Indianapolis City-County Council President Maggie A. Lewis says she will introduce an amendment establishing a moratorium on the approval of new data centers when the Council’s Metropolitan and Economic Development Committee takes up the city’s proposed data center zoning framework Monday.
In a statement Friday, Lewis said she is working with the Council’s leadership team on the amendment, which she framed as a pause to let the Council, the Hogsett administration, industry experts and community stakeholders study the long-term impacts of the developments — including infrastructure demands, utility capacity, environmental effects, economic outcomes and neighborhood quality of life.
“This is not about slowing progress,” Lewis said. “It is about exercising responsible leadership and ensuring that decisions of this magnitude are made through a thoughtful, transparent, and data-driven process.”
The move raises the stakes on a debate that has drawn packed hearings, street protests and, in one case, vandalism at a councilor’s home. It also marks a shift for Council leadership. A moratorium had been championed mainly by progressive members such as Democrat Jesse Brown, whose symbolic May 4 resolution urging the Metropolitan Development Commission to stop approving new data centers passed unanimously but carried no binding force. The commission declined to halt approvals.
On July 1, the MDC voted 5-3 to advance a proposed zoning ordinance — a special-use district known as SU-47 — over renewed calls for a moratorium. The framework, the city’s first written specifically for data centers, would require new projects to clear a rezoning and public hearing and would set standards for setbacks from schools and churches, noise limits, water management, decommissioning and public reporting. The ordinance was introduced to the full Council on July 6, with the committee hearing set for Monday and a possible final Council vote Aug. 10.
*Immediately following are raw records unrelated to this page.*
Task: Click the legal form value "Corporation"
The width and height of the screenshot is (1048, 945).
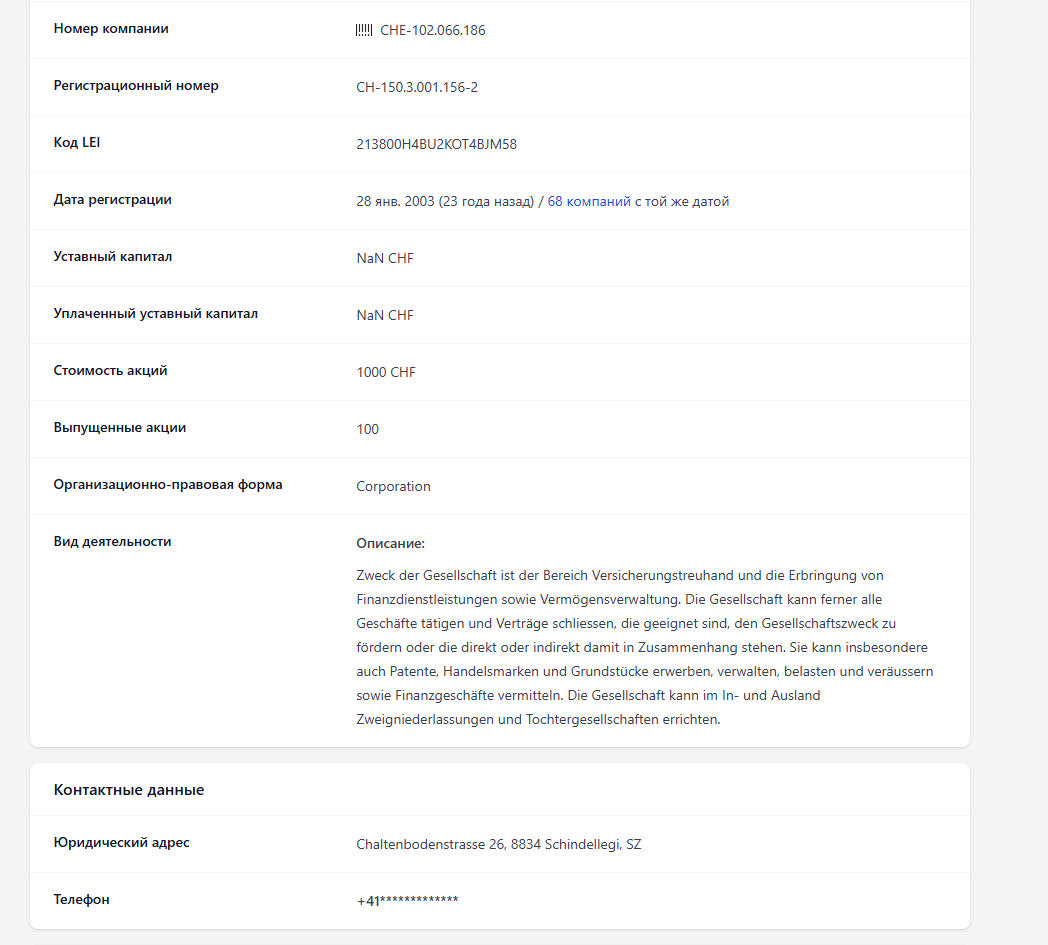Action: (393, 486)
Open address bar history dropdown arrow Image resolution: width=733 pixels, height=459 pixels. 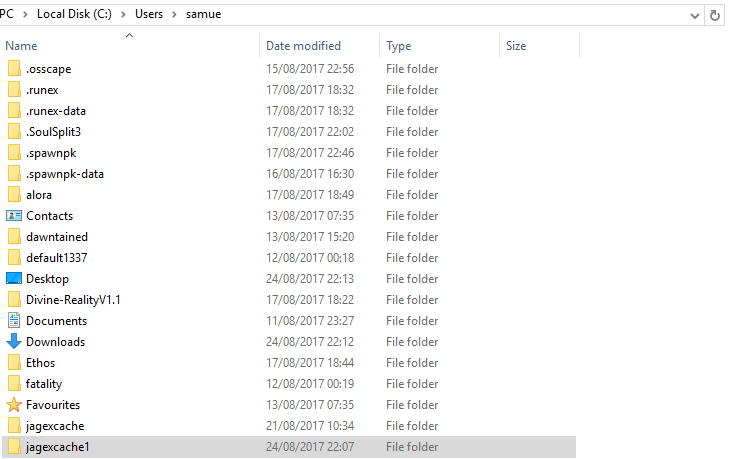tap(695, 16)
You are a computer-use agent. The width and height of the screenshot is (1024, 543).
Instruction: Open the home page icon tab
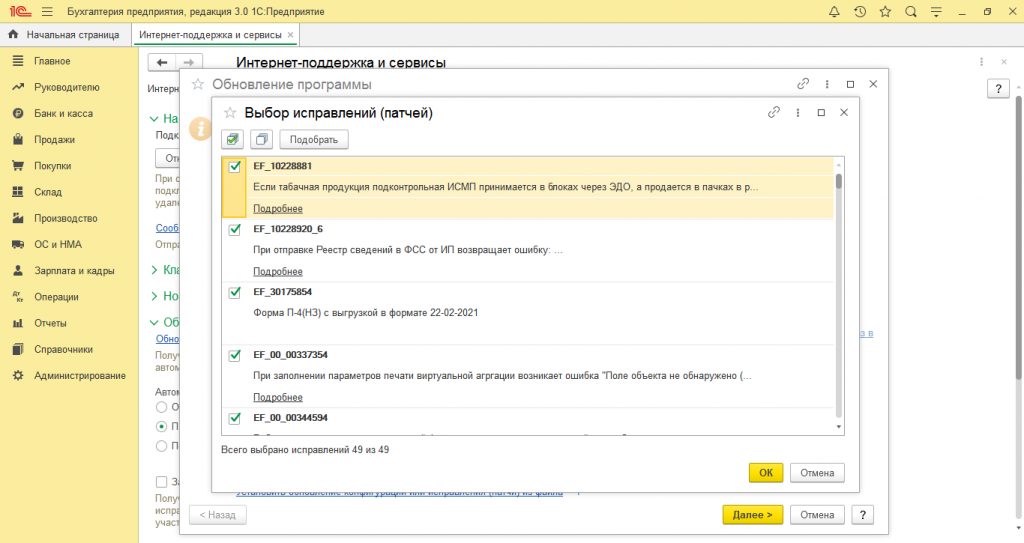click(x=66, y=34)
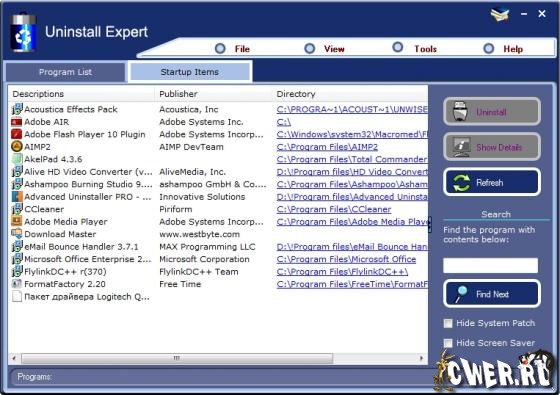Open the CCleaner directory link
Screen dimensions: 560x395
334,209
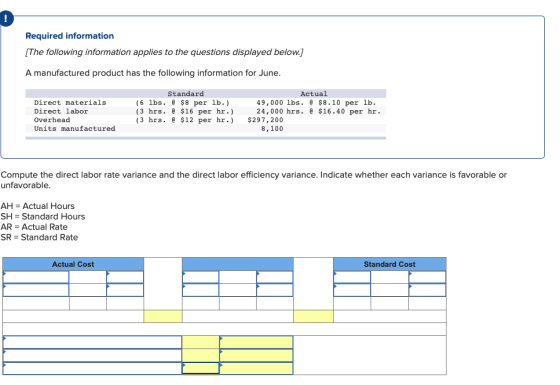Select middle input cell, first row, Actual Cost
Viewport: 560px width, 385px height.
click(88, 277)
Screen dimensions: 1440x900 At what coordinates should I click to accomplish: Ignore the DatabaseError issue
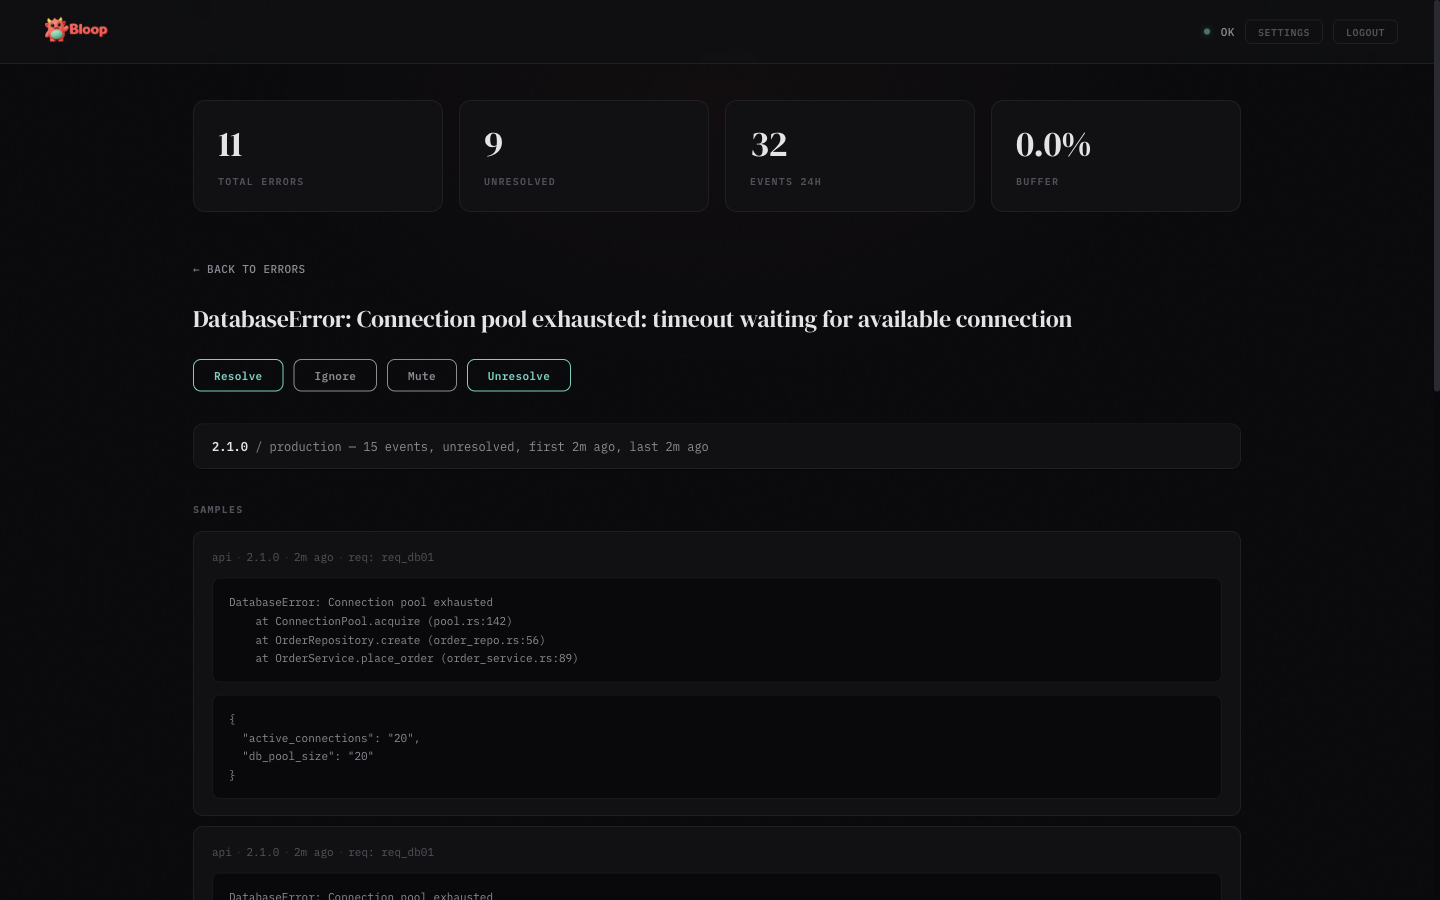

An important caveat: a moratorium would apply only to new approvals. It would not stop data centers already approved or under construction. The zoning rules the MDC advanced do not apply retroactively to projects already in the pipeline, and the commission added a grandfather clause for existing centers that are already zoned. Facilities such as the roughly $500 million Metrobloks project in Martindale-Brightwood and the Sabey Data Centers development in Decatur Township — both approved earlier this year — would move forward regardless of what the Council does Monday.
The debate has split residents, developers and utility watchdogs. Critics, including the Citizens Action Coalition, argue the zoning proposal reads as industry-friendly and fails to address facility size, long-term environmental risk and low-frequency noise. Supporters say uniform rules are overdue after months of case-by-case approvals.
Lewis said the open questions justify a deliberate review before the city commits further.
“Our responsibility is to make informed decisions that serve the best interests of Indianapolis residents,” she said. “Given the significant questions that remain, a deliberate review is both prudent and necessary before moving forward.”
The Metropolitan and Economic Development Committee meets Monday at the City-County Building.